茶器をみんなで片づけながら、ファンネルが言った。
「贈り物、喜んで貰えて良かったね」
ファンネルが我が事のように言ってくれた。
「ありがとうございます。これもファンネルさんのおかげです」
「君が頑張ったからだよ」
「まさか銀の製錬から始めるとは思わなかったぞ。高等学院でもちょっと評判になっている」
ルベンス講師はあきれているとも、感心しているともとれるような、微妙な表情をつくる。
「はじめは僕も銀の硬貨を溶かして作るだけのつもりだったんですけど、オルデン師が」
ネリキリーは事の経緯をかいつまんで話す。
「オルデン師らしい」
ルベンス講師が屈託なく言う。
「ところで、これで当初の目的は果たせたわけだが、ファンネルの手伝いを続けるか?」
ルベンス講師の目が教師のものになる。高等学院では課外に労働をするのを推奨はしていない。
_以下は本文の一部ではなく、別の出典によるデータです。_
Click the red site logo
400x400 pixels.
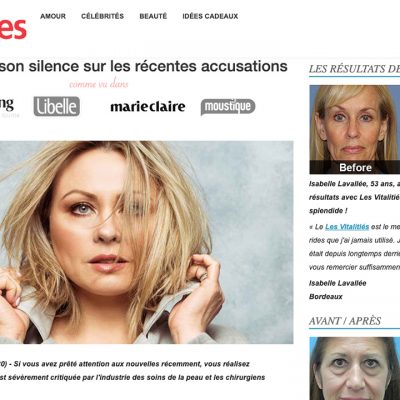(13, 29)
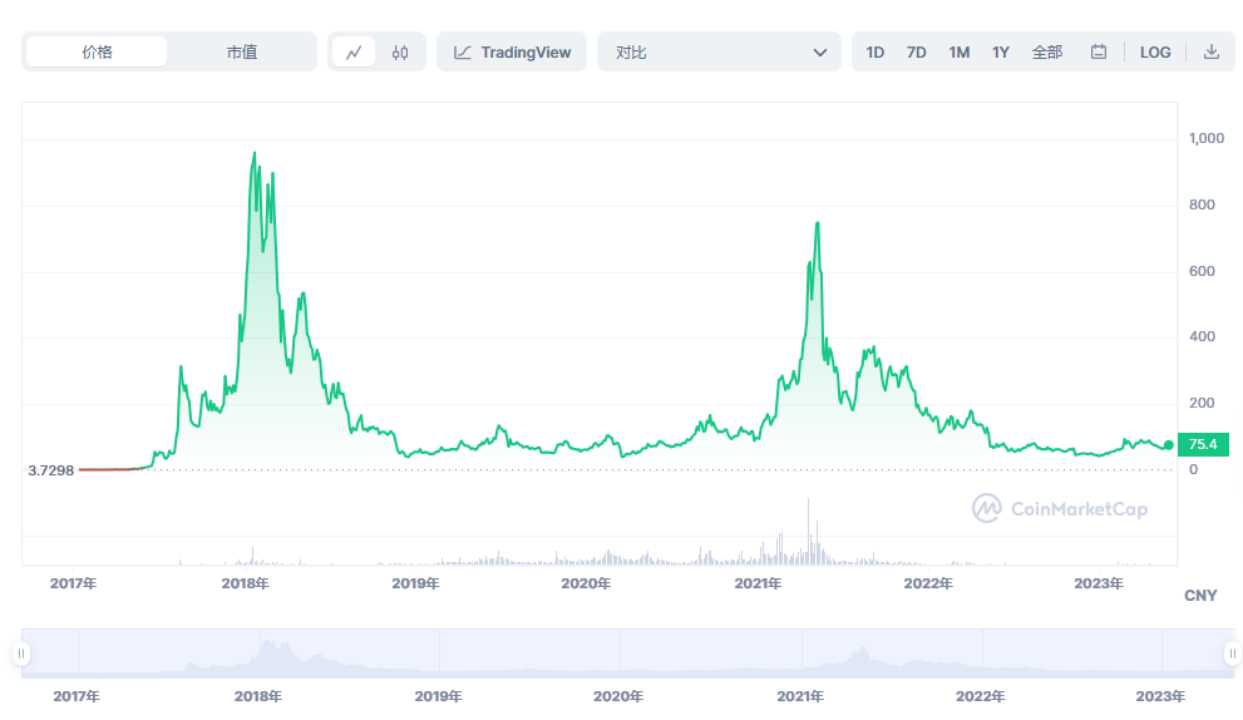Select the 市值 market cap tab
This screenshot has height=720, width=1243.
(241, 52)
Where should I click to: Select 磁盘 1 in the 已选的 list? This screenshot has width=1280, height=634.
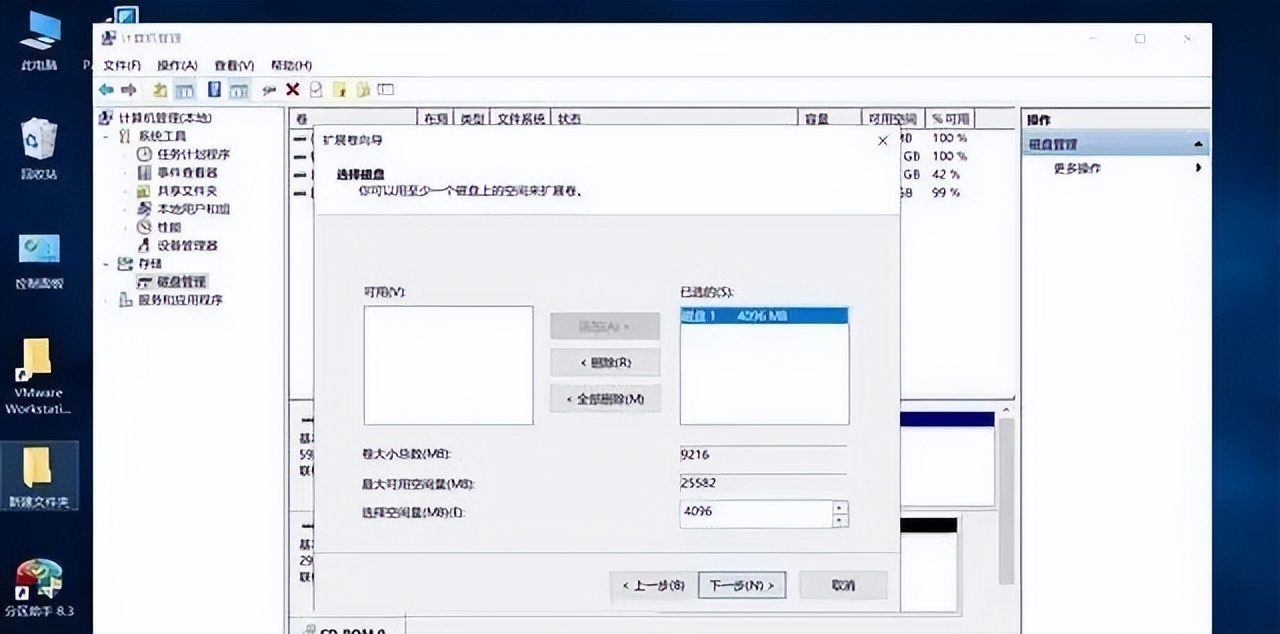tap(764, 315)
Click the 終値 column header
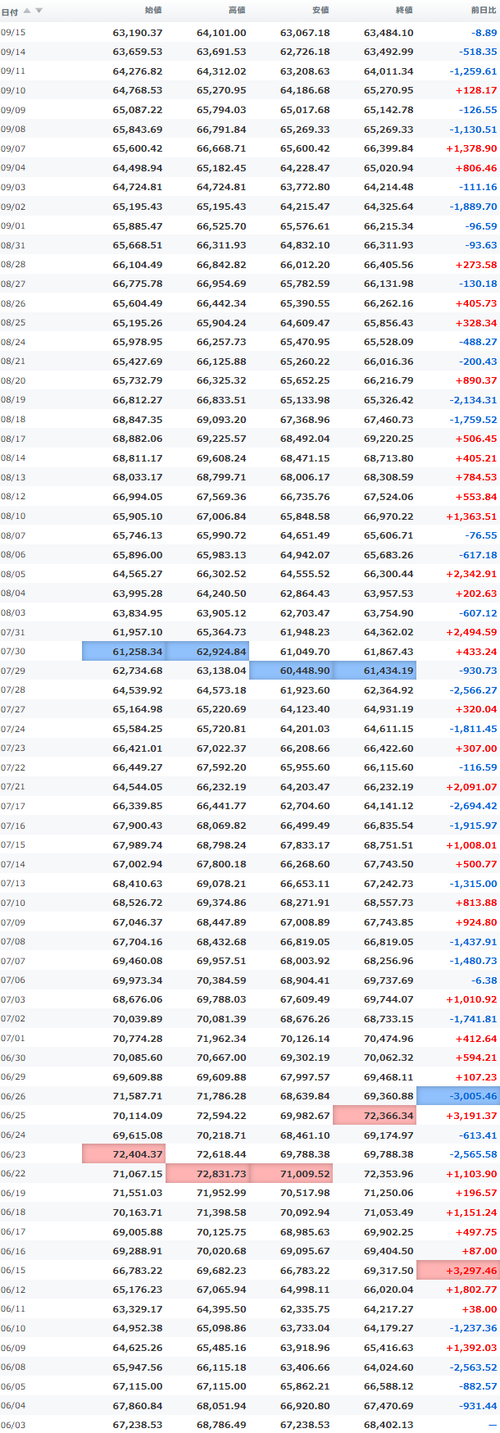The image size is (500, 1433). pos(403,10)
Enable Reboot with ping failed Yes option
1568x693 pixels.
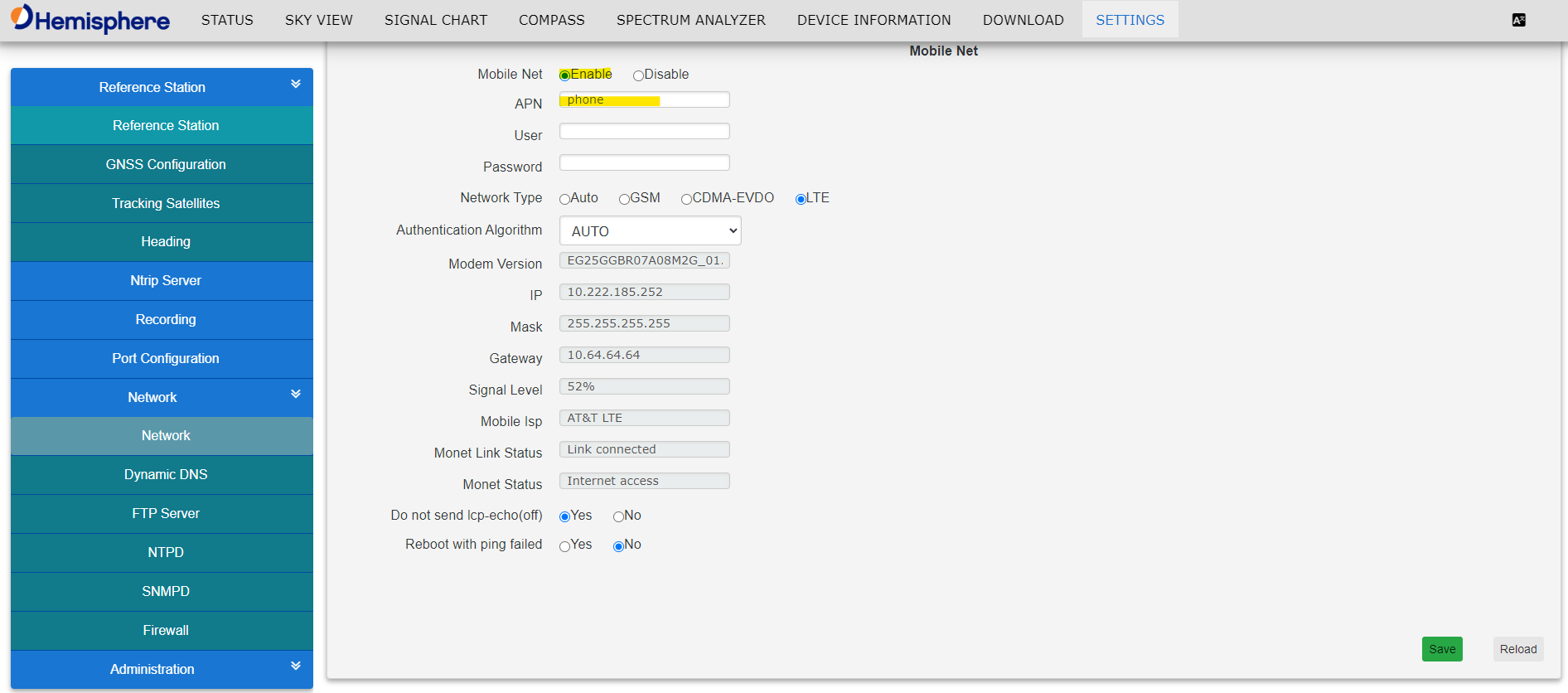pyautogui.click(x=564, y=546)
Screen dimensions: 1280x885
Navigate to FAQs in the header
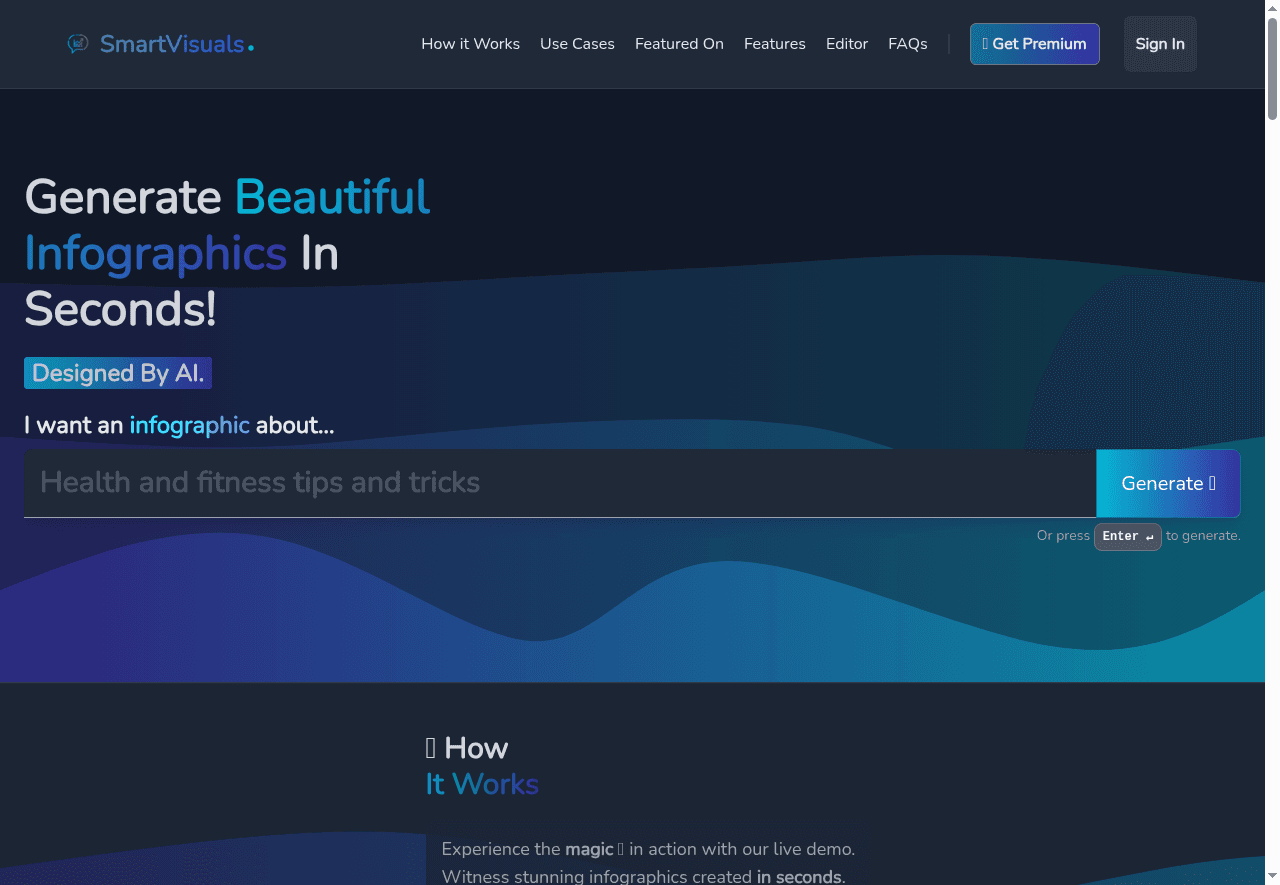click(907, 44)
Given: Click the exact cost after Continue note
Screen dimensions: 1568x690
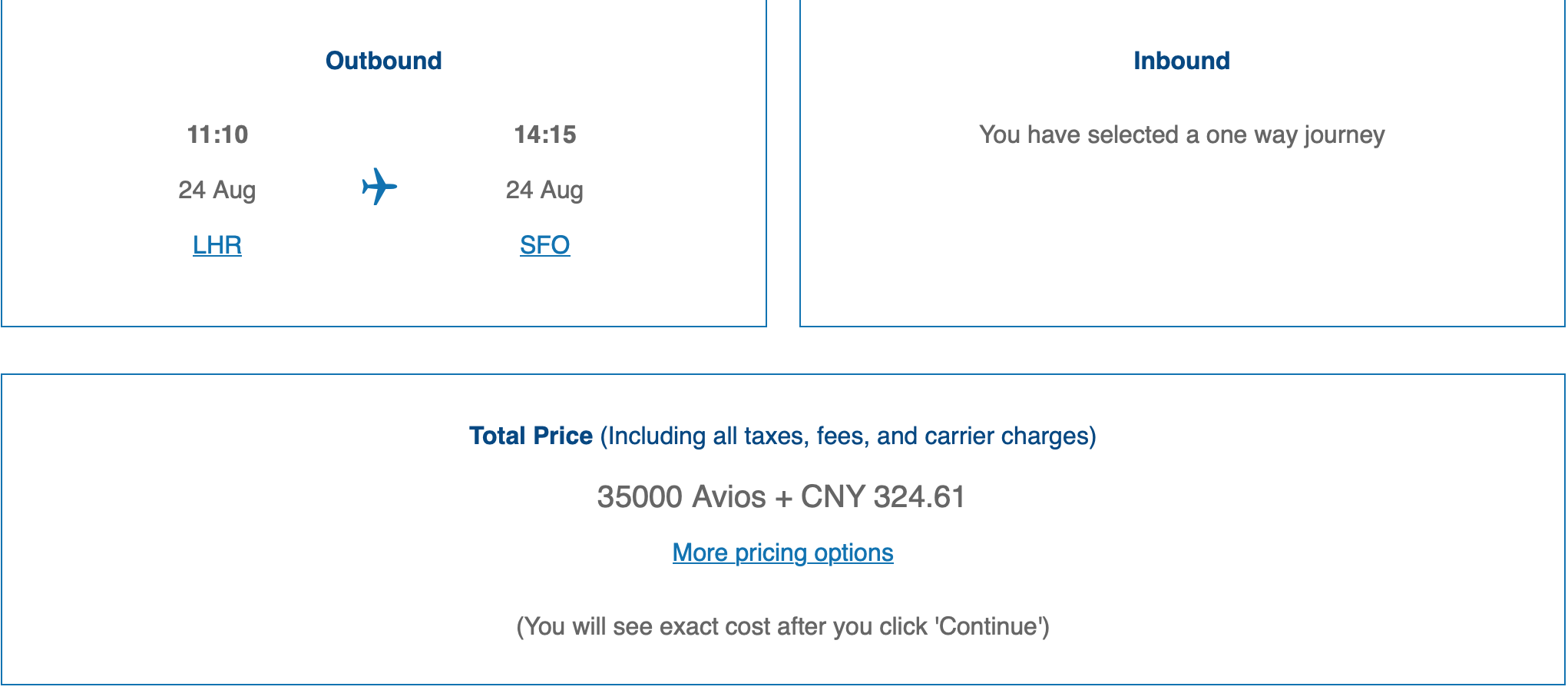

「続けたいとは思います。ただ、今までのように毎日でなくてもよければ」
ネリキリーはファンネルの顔を見て言った。
「学生は学ぶことが本分ですからね。こちらも、そろそろ本格的に人を雇わなければと思っていましたから」
「そうそう、せめて通いの、たいていのことをしてくれる家事使用人を雇えよ」
「万能家事使用人ですか。通いとなると場所も場所ですし」
「住み込みでもいいが、そうすると夫婦者ってことになるだろ」
「使用人用の小屋があるので問題はないですが、来てくれる人がいますかね」
ルベンス講師は万能家事使用人という言葉を回りくどく表現した。
オルダマットという言葉は、古い言葉で「何でも」とか「すべての」という意味である。
だが、マットとは玄関に敷く泥落としの絨毯のこと。
オルダは古い。古い絨毯は、踏みつけられ、いつでも捨てられるという隠れた意味があるらしい。
言語学者であるルベンス講師はそれを嫌ったのだろう。
二人を見つめるネリキリーの視線に気が付いてファンネル達は話題を本題に戻す。
「今後のネリキリー君のことでしたね。希望はありますか」
「できれば、日曜日は基本お休みにしていただければ、ありがたいのですけれど」
「もともと、古くから何もしない日だしな」
ルベンス師が賛成だというようにうなずいた。
「日曜日だけでいいのですか?オルデン師のところに行く、水曜日と金曜日も休んで良いですよ。ネリキリー君のおかげもあって、かなり庭は改善されましたから」
ネリキリーは少し悩む。今回の銀の冶金の件で、魔法学にもっと時間を費やしたいと思っていた矢先だった。
「では、水曜日だけお願いします」
この庭と屋敷で過ごす時間はネリキリーにとって、大切なものになっていたから、あまり減らすのは嫌だった。
「明日はどうします?」
ファンネルが聞いてきた。
「午前中だけ来ても良いですか?昼前には寮に戻ります」
分かったと返事をするファンネルに向かってルベンス講師は言った。
「急にお昼ご飯が一人になると淋しいだろ。明日も来てやるよ」
「ここのところ毎週きてるじゃないか」
ファンネルは文句を言いつつも、駄目だとは言わなかった。